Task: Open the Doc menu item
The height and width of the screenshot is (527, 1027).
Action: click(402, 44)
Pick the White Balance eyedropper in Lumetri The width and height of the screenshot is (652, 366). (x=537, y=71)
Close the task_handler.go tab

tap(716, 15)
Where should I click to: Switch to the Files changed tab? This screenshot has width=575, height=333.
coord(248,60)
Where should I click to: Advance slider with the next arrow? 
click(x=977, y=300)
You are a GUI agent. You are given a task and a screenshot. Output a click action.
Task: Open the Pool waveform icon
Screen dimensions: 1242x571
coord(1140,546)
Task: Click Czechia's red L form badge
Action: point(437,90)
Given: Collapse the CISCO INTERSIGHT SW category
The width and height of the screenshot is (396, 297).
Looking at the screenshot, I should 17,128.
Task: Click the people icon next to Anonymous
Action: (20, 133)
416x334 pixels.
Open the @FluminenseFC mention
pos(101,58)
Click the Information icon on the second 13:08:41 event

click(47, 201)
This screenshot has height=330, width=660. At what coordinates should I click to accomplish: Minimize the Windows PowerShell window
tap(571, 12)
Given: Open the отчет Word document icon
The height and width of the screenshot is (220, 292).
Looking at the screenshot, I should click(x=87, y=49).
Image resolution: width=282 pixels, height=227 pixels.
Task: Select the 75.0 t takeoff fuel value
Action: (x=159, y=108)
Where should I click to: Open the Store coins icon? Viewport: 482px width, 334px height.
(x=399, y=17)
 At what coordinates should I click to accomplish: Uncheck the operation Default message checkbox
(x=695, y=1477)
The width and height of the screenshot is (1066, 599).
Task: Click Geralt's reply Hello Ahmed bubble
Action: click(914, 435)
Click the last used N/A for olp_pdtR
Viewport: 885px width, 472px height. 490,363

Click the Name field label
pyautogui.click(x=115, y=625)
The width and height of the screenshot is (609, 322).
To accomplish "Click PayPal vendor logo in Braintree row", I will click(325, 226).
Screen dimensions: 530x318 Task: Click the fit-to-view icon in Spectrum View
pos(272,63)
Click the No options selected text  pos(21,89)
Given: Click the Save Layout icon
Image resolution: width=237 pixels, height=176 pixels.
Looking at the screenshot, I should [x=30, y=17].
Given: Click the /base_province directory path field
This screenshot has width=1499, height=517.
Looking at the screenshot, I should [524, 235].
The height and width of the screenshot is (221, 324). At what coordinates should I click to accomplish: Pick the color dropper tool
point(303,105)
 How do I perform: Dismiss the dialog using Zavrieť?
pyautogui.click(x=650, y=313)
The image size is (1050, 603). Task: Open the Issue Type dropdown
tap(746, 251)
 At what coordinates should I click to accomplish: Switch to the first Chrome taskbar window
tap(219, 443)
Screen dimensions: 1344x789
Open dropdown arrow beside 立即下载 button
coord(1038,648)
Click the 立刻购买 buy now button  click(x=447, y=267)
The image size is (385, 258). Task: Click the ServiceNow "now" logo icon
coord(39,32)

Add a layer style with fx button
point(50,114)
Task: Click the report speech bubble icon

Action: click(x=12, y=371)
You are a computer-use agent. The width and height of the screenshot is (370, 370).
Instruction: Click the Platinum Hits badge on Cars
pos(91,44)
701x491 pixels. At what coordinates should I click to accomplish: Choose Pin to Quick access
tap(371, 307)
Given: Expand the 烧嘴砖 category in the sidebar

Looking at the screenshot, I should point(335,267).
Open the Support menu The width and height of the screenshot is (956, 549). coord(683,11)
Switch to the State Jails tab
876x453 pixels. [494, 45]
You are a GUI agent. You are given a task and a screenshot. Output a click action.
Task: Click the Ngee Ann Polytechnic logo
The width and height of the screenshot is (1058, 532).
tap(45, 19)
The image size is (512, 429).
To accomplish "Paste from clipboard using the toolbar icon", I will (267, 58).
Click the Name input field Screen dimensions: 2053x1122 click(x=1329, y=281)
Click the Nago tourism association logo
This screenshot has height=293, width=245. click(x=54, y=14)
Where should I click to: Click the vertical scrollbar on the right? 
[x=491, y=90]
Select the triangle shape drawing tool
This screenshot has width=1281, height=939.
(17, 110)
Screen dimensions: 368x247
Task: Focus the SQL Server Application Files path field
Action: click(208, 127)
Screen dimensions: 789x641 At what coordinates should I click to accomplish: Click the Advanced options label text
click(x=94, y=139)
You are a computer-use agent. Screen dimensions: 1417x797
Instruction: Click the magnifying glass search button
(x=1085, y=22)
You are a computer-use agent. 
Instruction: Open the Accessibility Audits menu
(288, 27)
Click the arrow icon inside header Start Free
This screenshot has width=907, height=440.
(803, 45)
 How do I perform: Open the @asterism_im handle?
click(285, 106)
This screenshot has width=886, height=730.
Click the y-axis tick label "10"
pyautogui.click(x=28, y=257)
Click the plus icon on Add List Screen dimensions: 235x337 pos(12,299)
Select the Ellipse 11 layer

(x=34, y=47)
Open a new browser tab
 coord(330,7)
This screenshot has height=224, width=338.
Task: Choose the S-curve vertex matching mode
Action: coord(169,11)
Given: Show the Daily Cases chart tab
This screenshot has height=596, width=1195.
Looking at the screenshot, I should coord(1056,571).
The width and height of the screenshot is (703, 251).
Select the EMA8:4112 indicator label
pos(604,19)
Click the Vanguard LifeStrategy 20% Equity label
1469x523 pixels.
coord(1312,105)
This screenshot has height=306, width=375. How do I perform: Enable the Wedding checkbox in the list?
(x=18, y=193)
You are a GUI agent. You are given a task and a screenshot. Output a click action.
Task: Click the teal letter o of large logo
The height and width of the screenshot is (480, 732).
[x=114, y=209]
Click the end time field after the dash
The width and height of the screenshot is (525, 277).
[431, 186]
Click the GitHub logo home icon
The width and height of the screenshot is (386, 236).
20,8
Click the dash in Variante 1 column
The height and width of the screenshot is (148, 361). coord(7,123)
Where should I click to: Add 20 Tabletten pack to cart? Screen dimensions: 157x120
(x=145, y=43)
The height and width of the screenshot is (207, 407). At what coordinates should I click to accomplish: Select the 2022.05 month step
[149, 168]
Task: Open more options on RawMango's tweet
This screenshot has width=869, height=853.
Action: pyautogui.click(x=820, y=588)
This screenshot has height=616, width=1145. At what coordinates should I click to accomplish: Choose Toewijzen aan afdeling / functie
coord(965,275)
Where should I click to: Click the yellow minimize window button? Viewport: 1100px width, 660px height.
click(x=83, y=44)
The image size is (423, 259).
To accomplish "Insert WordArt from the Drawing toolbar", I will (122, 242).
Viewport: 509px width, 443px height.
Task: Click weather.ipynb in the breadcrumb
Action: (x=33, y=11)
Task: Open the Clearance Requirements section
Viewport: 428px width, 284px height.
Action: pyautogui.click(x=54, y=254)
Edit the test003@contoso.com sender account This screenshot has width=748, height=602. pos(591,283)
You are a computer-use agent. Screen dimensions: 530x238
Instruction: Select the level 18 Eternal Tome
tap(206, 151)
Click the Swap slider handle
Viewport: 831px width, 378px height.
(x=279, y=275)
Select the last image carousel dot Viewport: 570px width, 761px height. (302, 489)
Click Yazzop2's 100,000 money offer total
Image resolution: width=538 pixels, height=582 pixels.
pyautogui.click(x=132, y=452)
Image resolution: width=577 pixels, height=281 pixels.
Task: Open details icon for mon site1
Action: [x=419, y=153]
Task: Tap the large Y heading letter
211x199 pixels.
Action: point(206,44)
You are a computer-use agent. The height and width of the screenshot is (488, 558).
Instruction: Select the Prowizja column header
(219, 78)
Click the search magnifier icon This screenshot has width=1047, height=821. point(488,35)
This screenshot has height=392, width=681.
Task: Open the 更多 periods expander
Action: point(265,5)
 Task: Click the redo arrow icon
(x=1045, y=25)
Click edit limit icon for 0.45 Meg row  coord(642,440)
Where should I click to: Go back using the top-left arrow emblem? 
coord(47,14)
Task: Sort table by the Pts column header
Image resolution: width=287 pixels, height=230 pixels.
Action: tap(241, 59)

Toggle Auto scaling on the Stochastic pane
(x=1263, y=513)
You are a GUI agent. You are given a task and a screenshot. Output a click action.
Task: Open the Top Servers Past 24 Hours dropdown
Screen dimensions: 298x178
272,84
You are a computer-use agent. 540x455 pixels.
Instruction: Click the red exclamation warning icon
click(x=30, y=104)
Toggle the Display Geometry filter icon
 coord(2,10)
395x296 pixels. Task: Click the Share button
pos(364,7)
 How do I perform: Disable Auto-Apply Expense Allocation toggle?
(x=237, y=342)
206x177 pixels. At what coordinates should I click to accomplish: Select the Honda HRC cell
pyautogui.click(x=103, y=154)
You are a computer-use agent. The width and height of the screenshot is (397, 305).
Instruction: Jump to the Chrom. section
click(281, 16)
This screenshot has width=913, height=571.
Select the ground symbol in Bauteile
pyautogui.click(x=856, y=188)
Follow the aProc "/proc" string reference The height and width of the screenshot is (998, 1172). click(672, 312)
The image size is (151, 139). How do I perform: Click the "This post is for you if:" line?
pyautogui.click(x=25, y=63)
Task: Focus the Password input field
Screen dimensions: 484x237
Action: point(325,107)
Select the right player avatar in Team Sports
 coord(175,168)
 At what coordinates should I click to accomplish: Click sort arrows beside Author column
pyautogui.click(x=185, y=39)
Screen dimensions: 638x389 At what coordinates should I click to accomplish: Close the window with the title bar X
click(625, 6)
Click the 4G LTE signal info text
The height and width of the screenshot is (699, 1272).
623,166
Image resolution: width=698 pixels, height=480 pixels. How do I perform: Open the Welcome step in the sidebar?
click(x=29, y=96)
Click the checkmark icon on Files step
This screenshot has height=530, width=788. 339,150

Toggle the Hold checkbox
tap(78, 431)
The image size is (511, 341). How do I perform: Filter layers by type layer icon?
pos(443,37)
■ ■ ■ ■ ■ ■ ■
Extract from the material all lines containing the string "letter".

Task: Click the teal letter o of large logo
Task: Tap the large Y heading letter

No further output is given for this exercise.